Directions >> Copy the entries word for word, from the line containing "This screenshot has height=1078, width=720." through the end of the entries. Leave the pictures out of your answer.

[Rows on where targets appear]
------------------------------------------------

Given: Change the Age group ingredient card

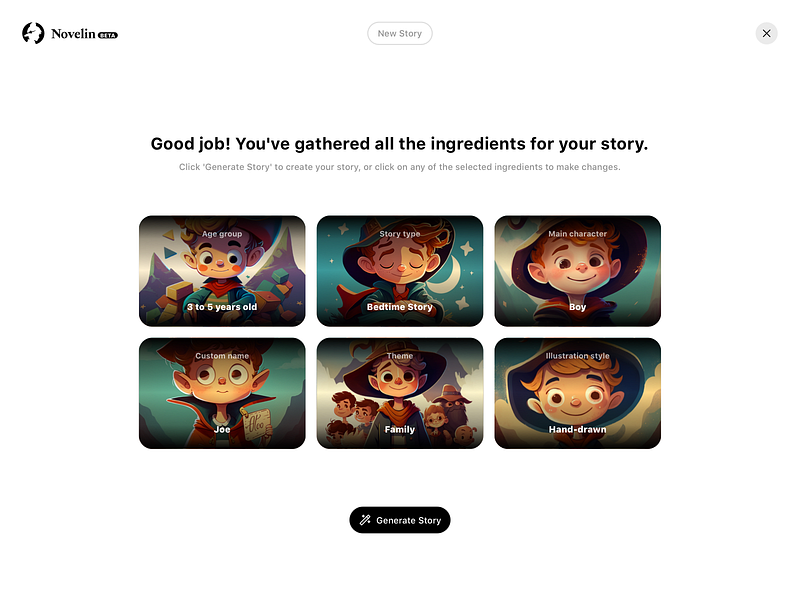Looking at the screenshot, I should [x=222, y=271].
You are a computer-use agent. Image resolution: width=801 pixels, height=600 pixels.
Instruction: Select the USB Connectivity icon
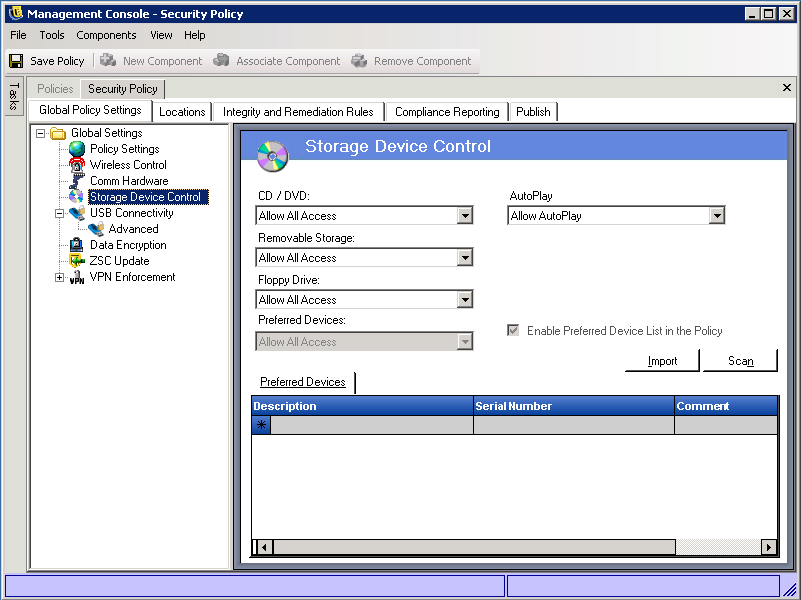click(x=77, y=213)
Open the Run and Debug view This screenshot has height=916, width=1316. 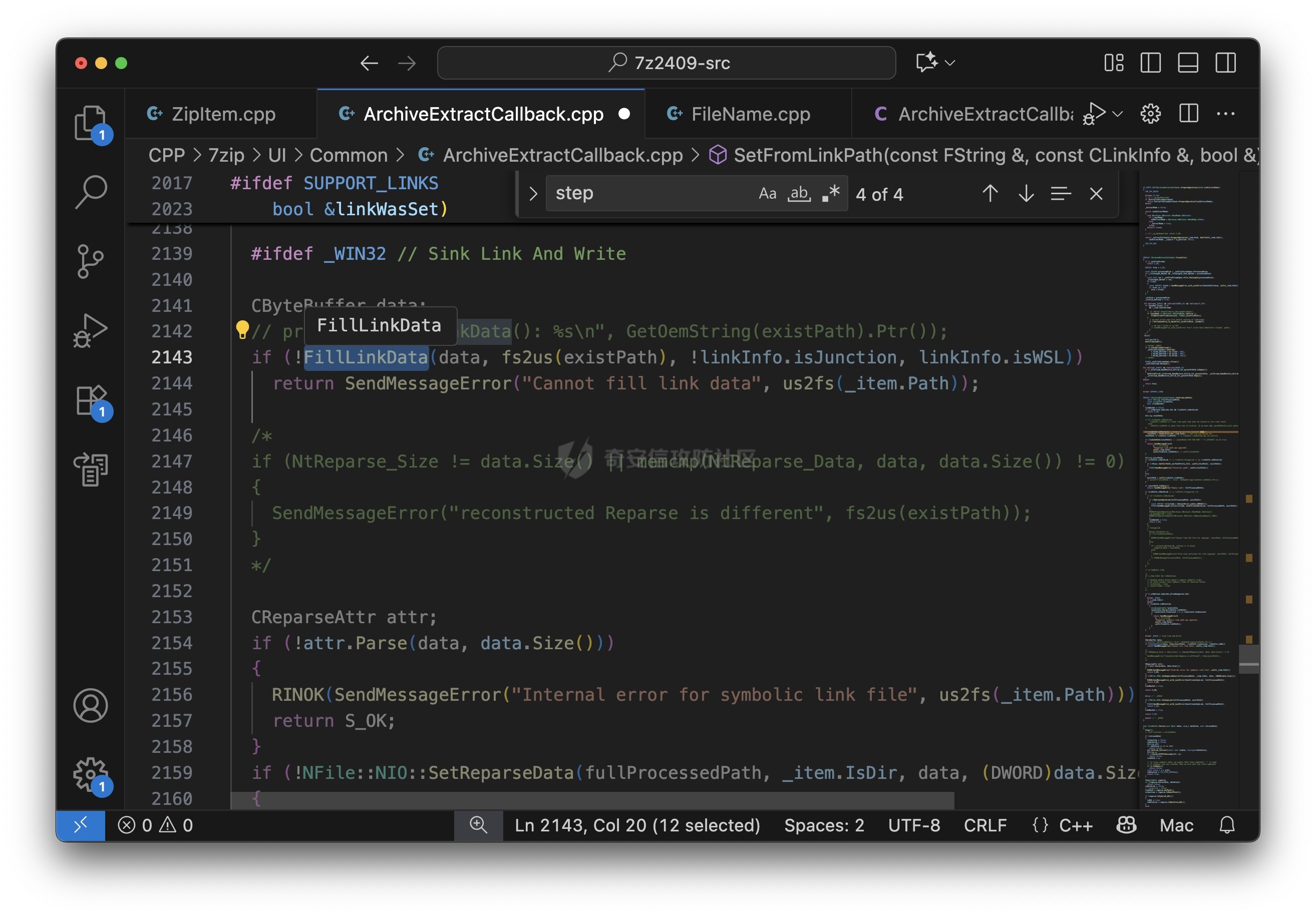coord(90,330)
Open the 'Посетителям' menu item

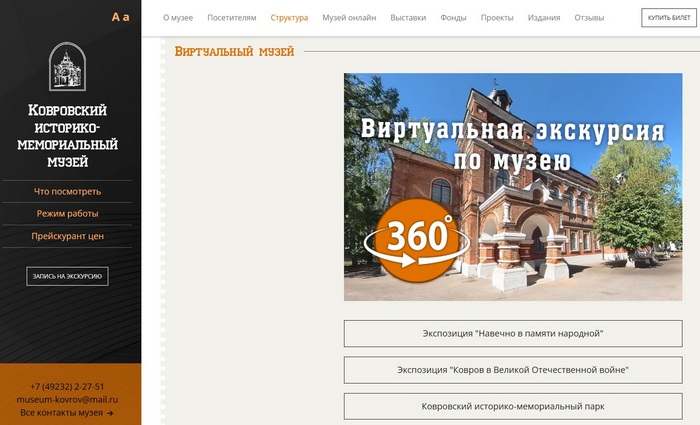point(231,18)
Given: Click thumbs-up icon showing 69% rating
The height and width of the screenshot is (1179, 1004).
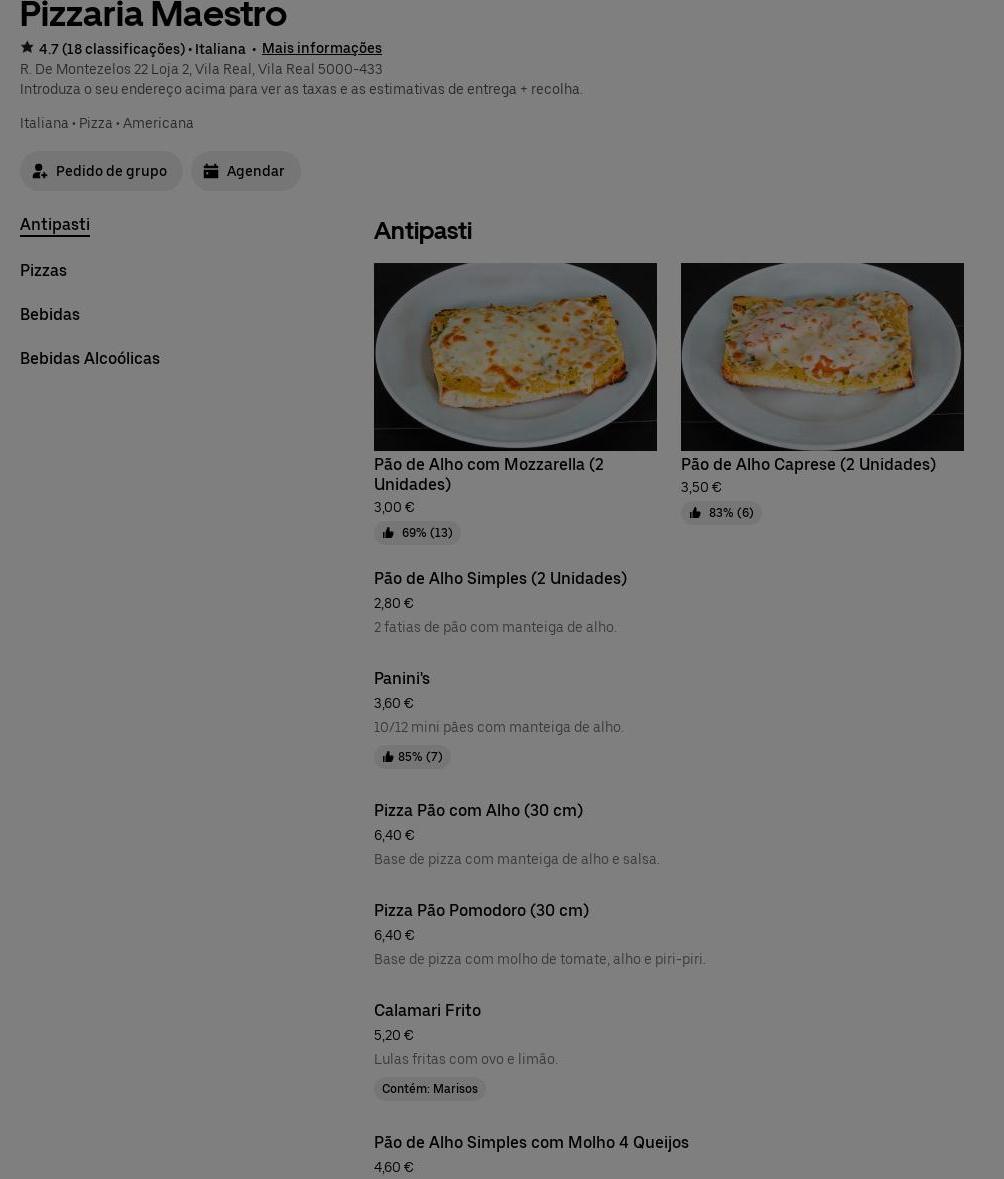Looking at the screenshot, I should pyautogui.click(x=388, y=533).
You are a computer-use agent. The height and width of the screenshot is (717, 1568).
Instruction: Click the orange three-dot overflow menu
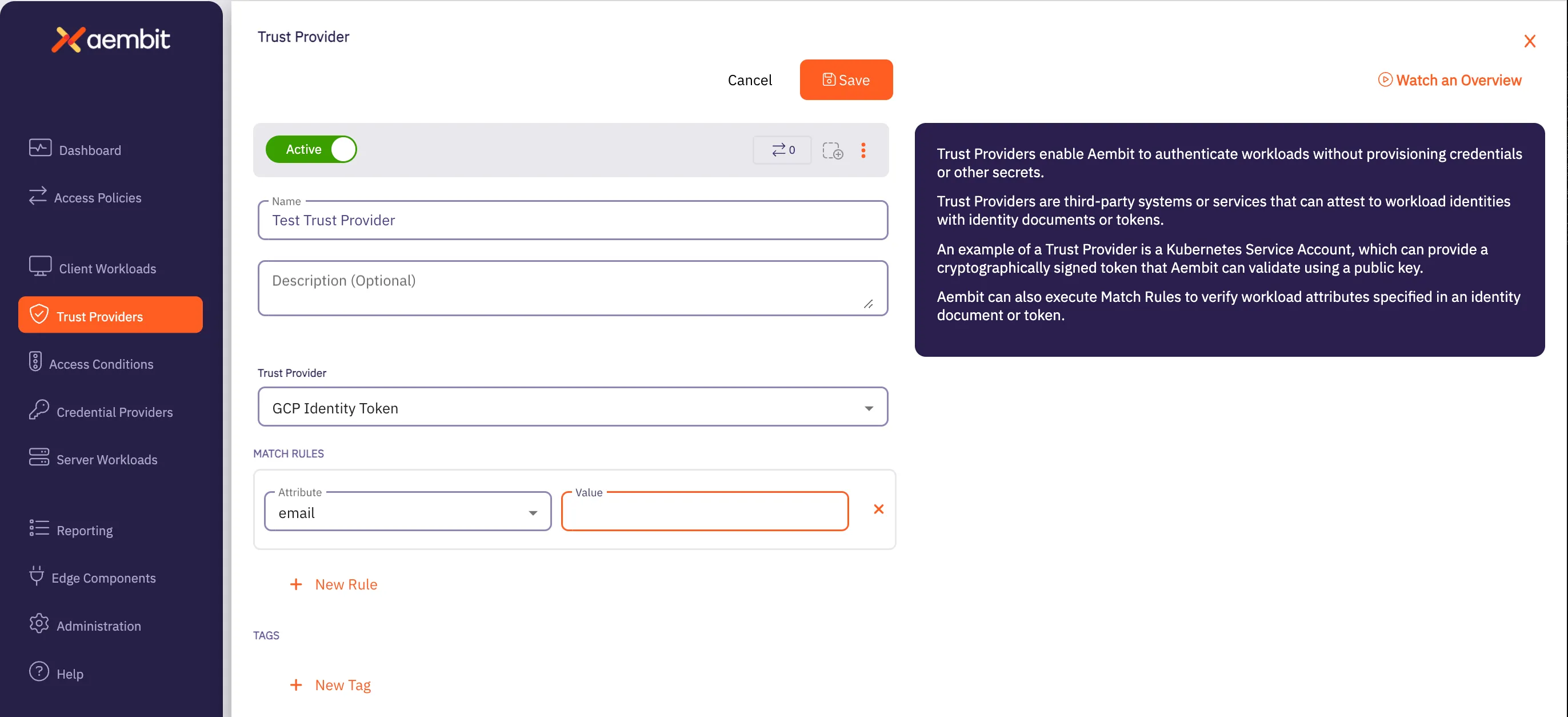coord(864,150)
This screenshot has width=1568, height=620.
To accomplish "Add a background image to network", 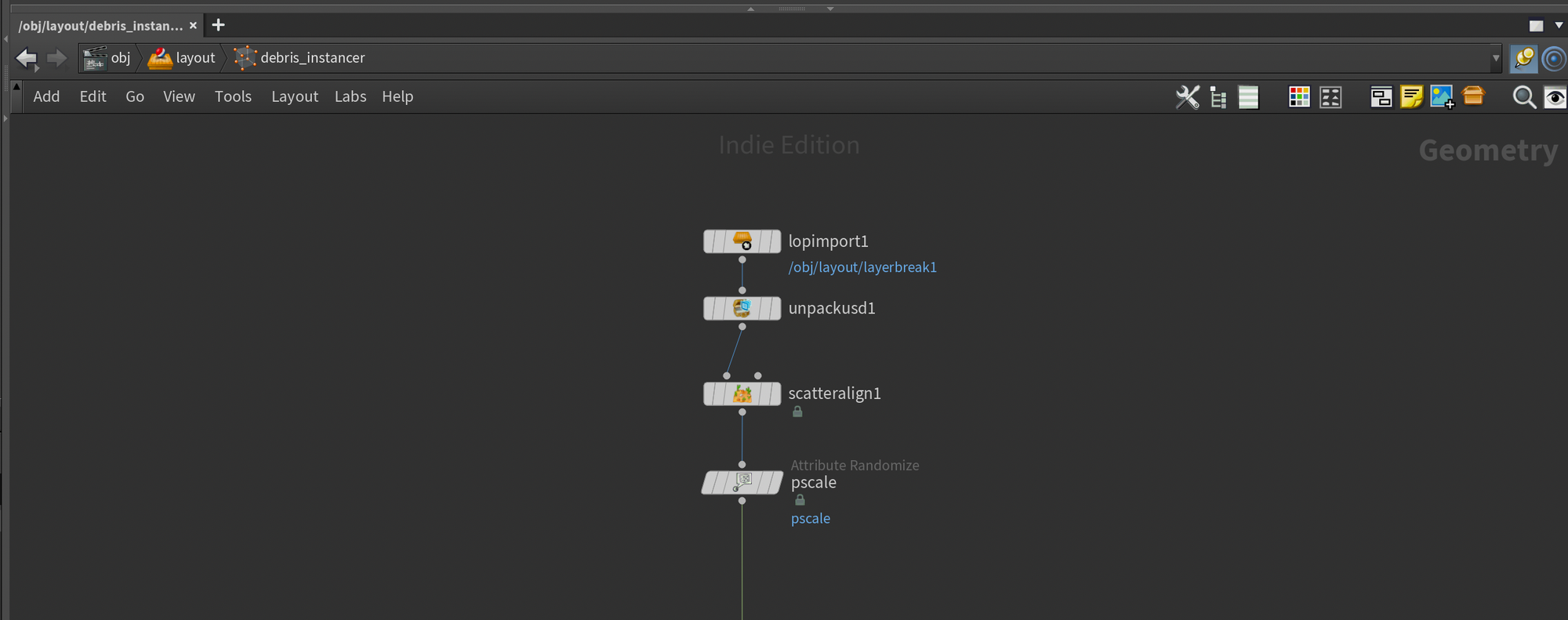I will click(1442, 97).
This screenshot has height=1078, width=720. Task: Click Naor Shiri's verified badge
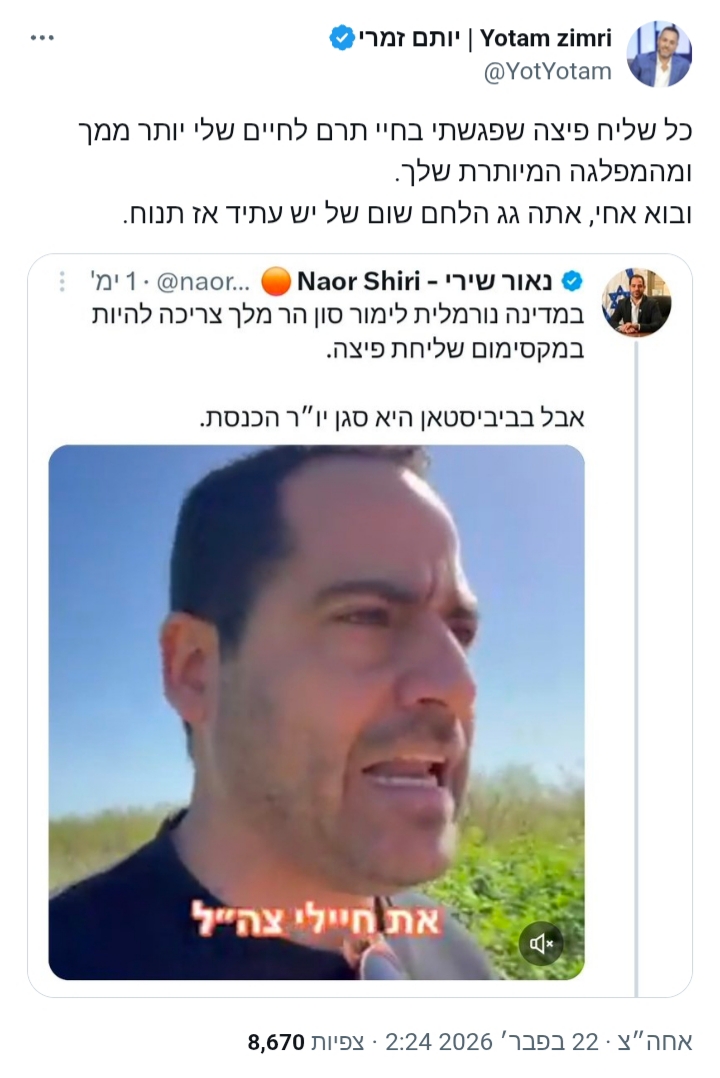[x=572, y=281]
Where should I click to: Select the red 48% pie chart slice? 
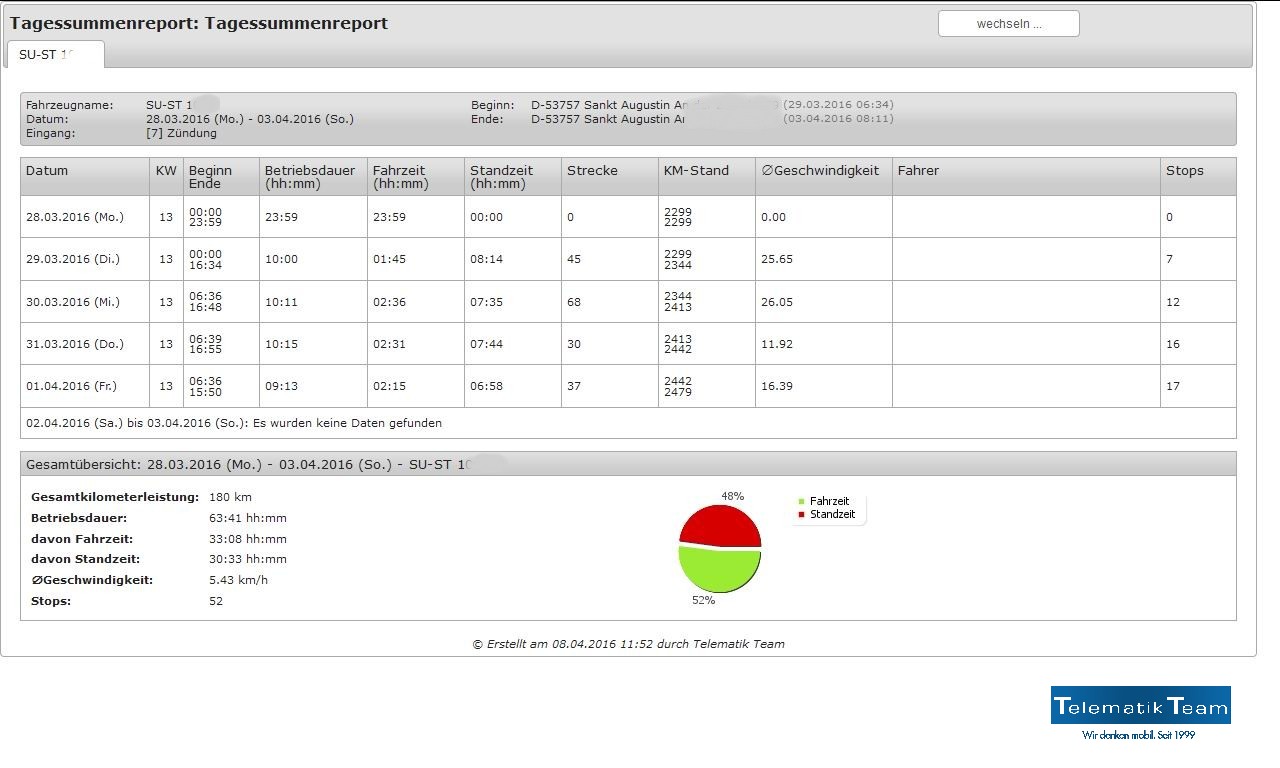click(720, 525)
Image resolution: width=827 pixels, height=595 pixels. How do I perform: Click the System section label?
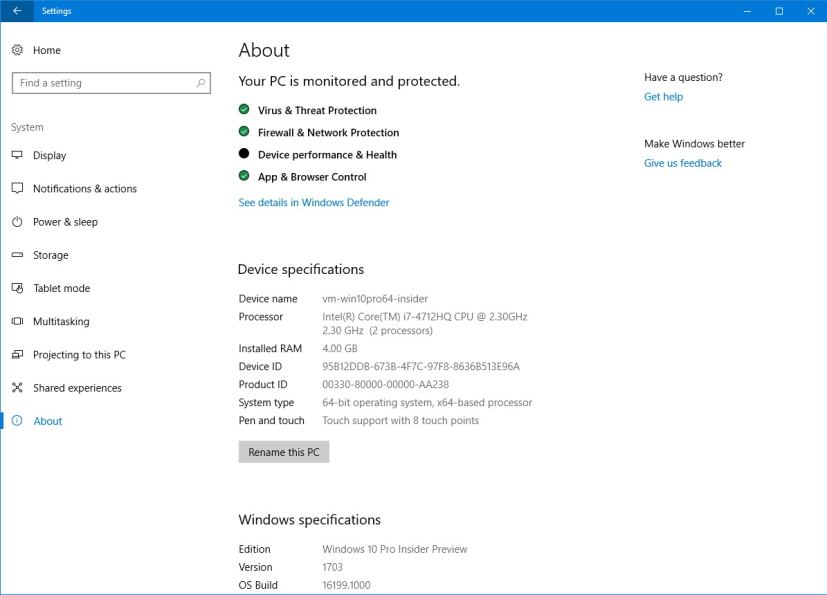coord(26,127)
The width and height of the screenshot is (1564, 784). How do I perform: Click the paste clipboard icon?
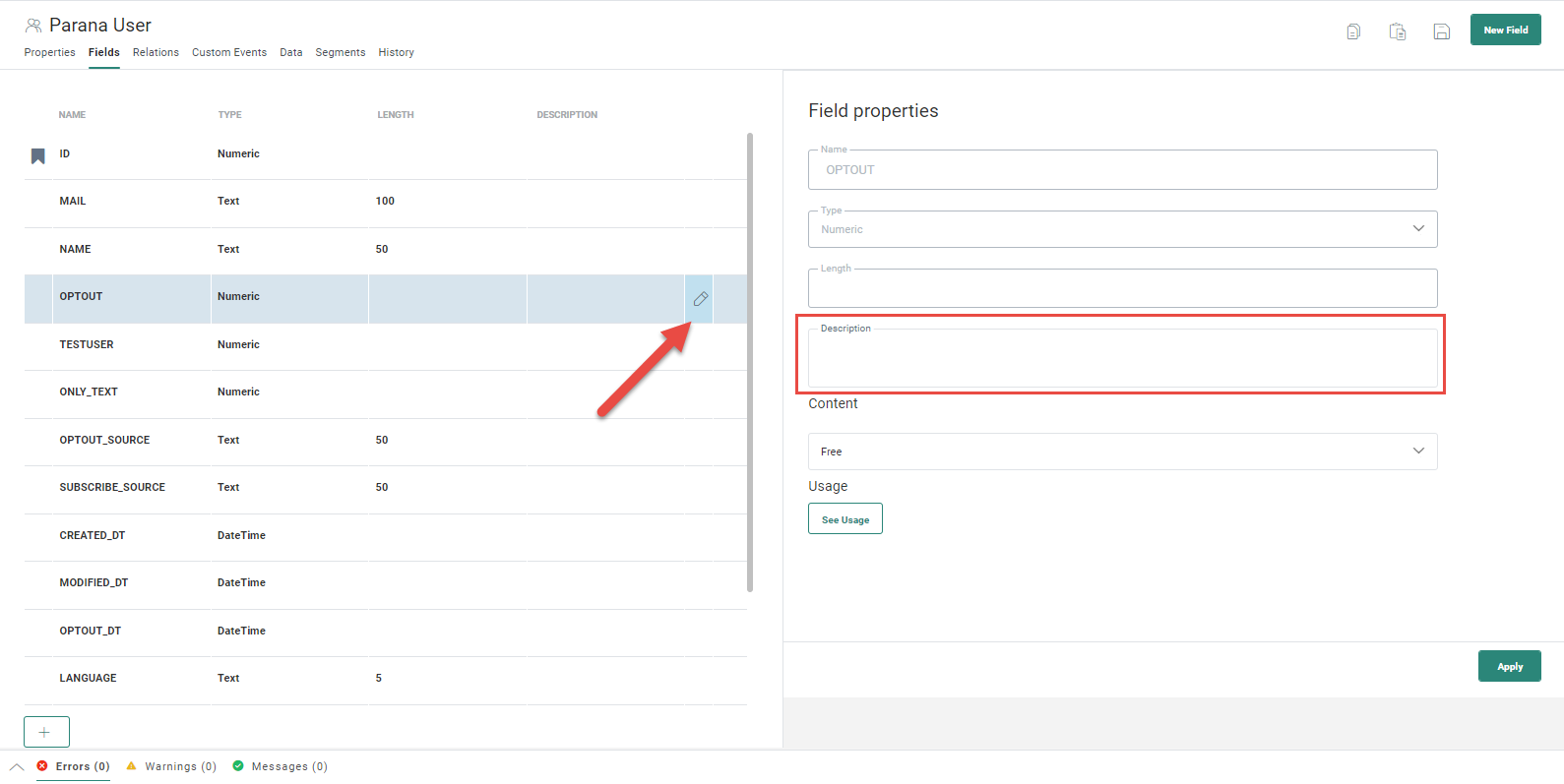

------------------------------------------------

The reply >>
This screenshot has height=1078, width=720. Task: Click Naor Shiri's verified badge
[x=572, y=281]
Where should I click to: Select the red 48% pie chart slice? 
click(720, 525)
Image resolution: width=827 pixels, height=595 pixels. How do I perform: Click the System section label?
coord(26,127)
The width and height of the screenshot is (1564, 784). How do I perform: Click the paste clipboard icon?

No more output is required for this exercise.